Ван Янмин заметно обогатил традиционную для китайской мысли проблематику «разума-сердца». Благодаря ему в неоконфуцианскую литературу вошел ряд оппозиций, более тонко разграничивающих структурные уровни «сердечного», или бытийственного сознания. Таковы оппозиции «прежденебесного» и «посленебесного» в человеческом опыте, «срединности» непроявленных движений души и «согласия» явленных эмоций, «изначального сердца» (бэнь синь) и «намерений» (и), интуитивно-самодостаточного знания (чжи) и предметного знания (ши), «воли» (и) и «мыслей» (нянь) и т. д. Само же «врожденное знание» есть Срединный Путь как чистая со-бытийность: оно пребывает «между присутствующим и отсутствующим» и воплощает «единое сердце», «великую всеобщность» само-присутствия сознания.

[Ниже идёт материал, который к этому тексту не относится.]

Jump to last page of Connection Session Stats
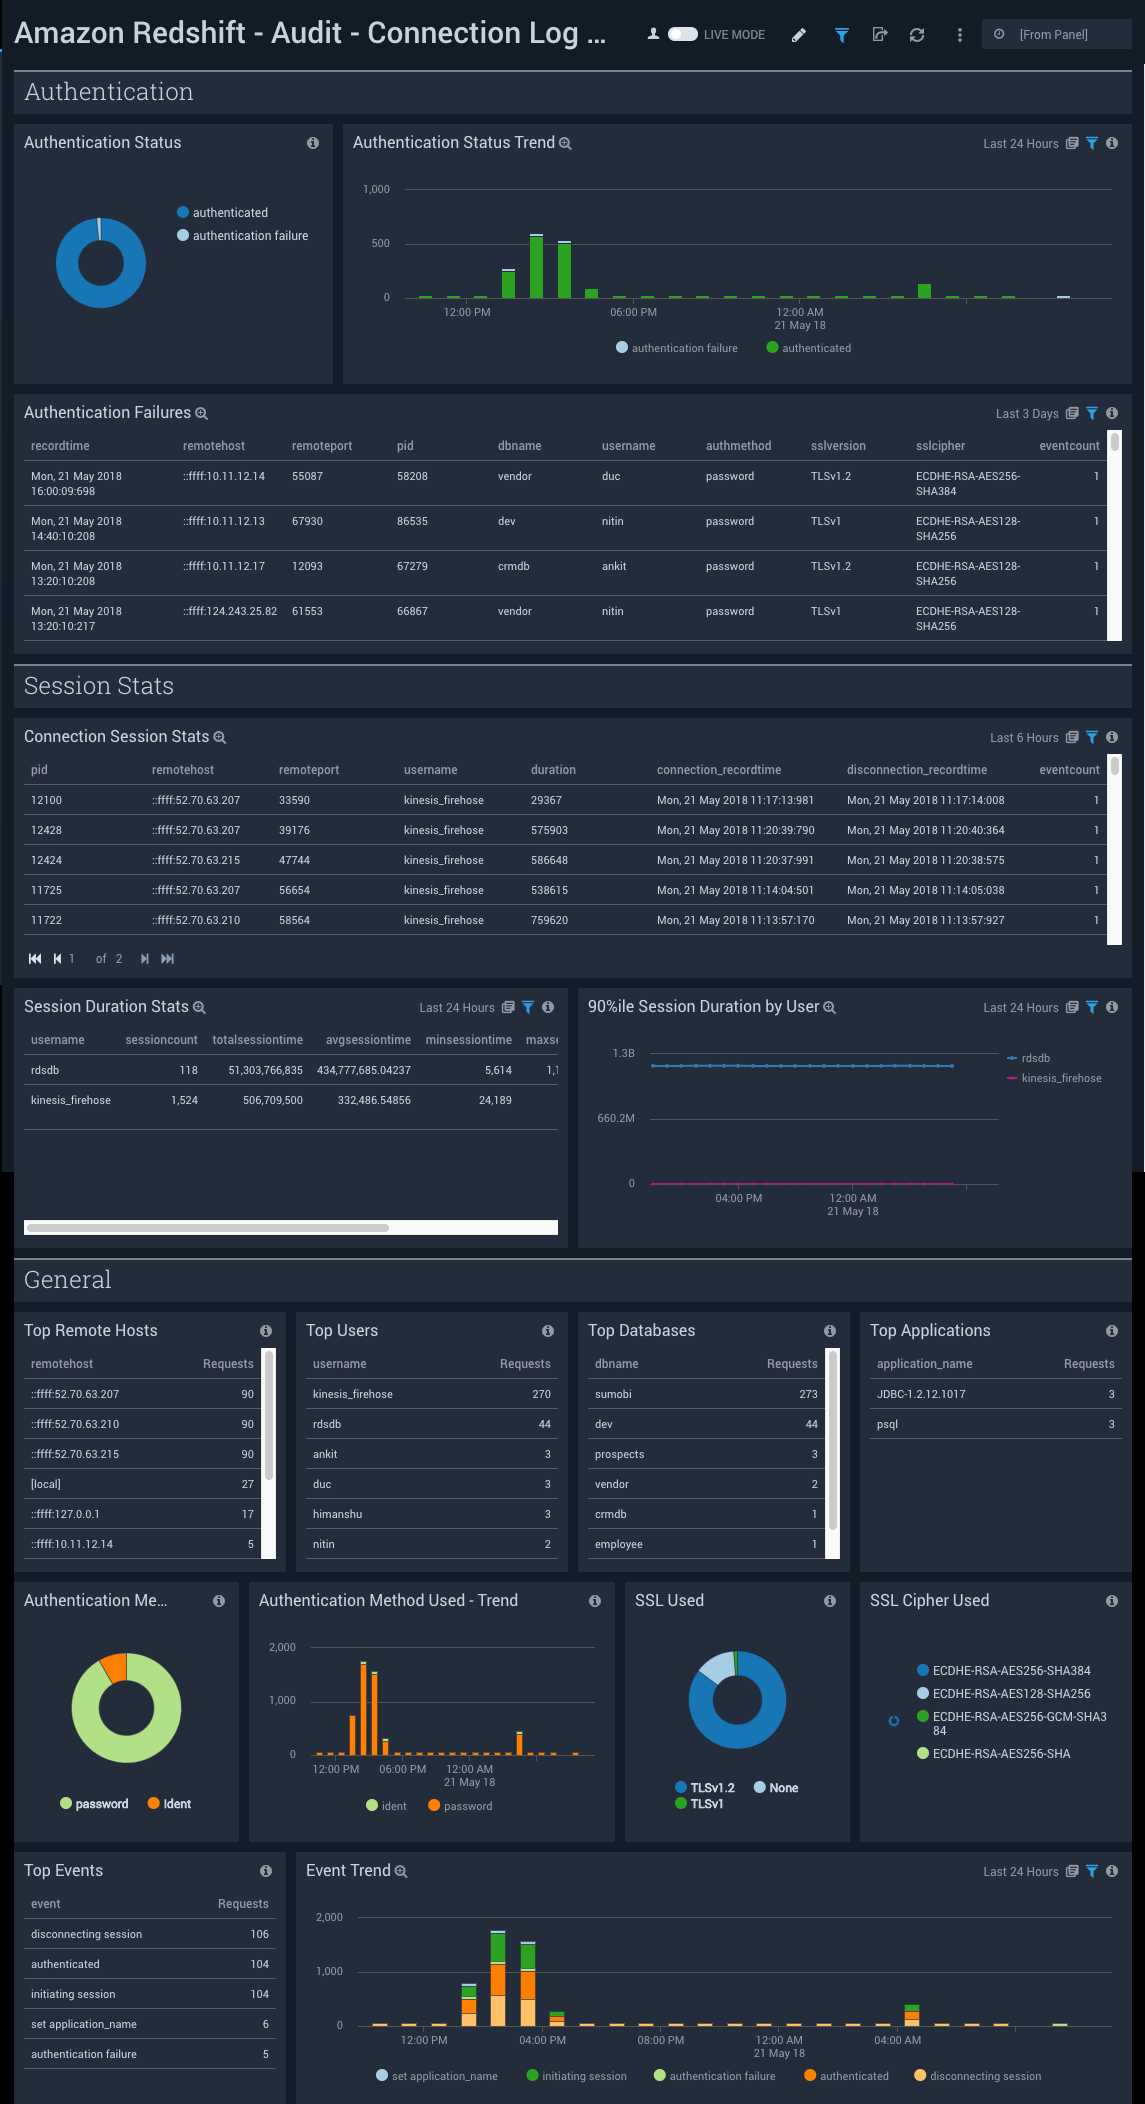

Если, поразмыслив над словами, я не нахожу их верными, то, пусть даже их произнес сам Конфуций, я не сочту их истинными. Главное – это наставление собственного сердца.

Ван Янмин

Очень скоро в учении Ван Янмина выявилось несколько существенных пробелов и неясностей. Немало споров вызвал, например, тезис о том, что «врожденное знание» способно интуитивно различать добро и зло. Не означает ли такое утверждение, что зло предшествует «врожденному знанию» и что даже мудрейший из людей может в лучшем случае только исправлять совершенные им ошибки, обрекая себя на неисцелимый комплекс вины? Стремясь разрешить эту трудность, талантливейший ученик Ван Янмина, Ван Цзи (1498−1583), стал еще резче подчеркивать безусловность «врожденного знания», утверждая, что последнее превосходит понятия добра и зла и вообще не может быть осознано. Вместо «удостоверения искренности воли» Ван Цзи ставил во главу угла способность «проникнуть в сокровенную утонченность Одной Мысли», для чего требуется «все оставить» (фанся ице), или даже, точнее, «пред-оставить всему быть». Так солнечный свет, будучи пустотным и невидимым, выявляет все сущее. «Врожденное знание», согласно Ван Цзи, – это «сокровенный импульс» жизненных метаморфоз, и его природа – «мгновенное само-претворение», высвобождающее творческий потенциал всего сущего. Оно есть «одухотворенное отверзие, которое ежемгновенно вращается по кругу от Небесного импульса, и не постигнув секрета этого самовращения, нельзя овладеть наукой освобожденности»[60]60
  Ван Лунси юйлу. Тайбэй, 1960. Цз. 4. С. 1/6; цз. 2. С. 5/а.


[Закрыть]
. Отстаивая тезис о внутренней самоочевидности «врожденного знания», Ван Цзи отвергал всякий формализм и методическую последовательность в моральном совершенствовании. Именно ему приписывали изобретение крылатого понятия «верховное просветление», обозначавшего прозрение, спонтанно обретаемое в гуще повседневной жизни, вне учения и традиции. «Выправление сердца» являет собой, по Ван Цзи, одновременно раскрытие, рассеивание (функция пустоты) и собирание, самосокрытие (сущность пустоты) бытия. Такого рода двойное действие, со-бытие par excellence, пронизывает весь мир, но не имеет внешней формы: оно подобно «полету птицы в воздухе и отражению луны в воде». У Ван Цзи различим и вторичный уровень знания, который соответствует само-опознанию, или внутренней рефлексивности просветленного сердца. В своем символическом круговороте «всеединое сердце» пребывает «между наличным и отсутствующим» и в этом смысле «как будто существует, но никогда не рождалось; как будто отсутствует, но никогда не перестает быть», «делает сущее не-сущим, а не-сущее – сущим». Иначе говоря, оно предстает как извечное ускользание и удостоверяет себя посредством… своего отсутствия. Оно есть незримое откровение. Эту внутреннюю дистанцию между чистым самосознанием и рефлексией на него Ван Цзи соотносил с различием между «изначальным сердцем» и «волей».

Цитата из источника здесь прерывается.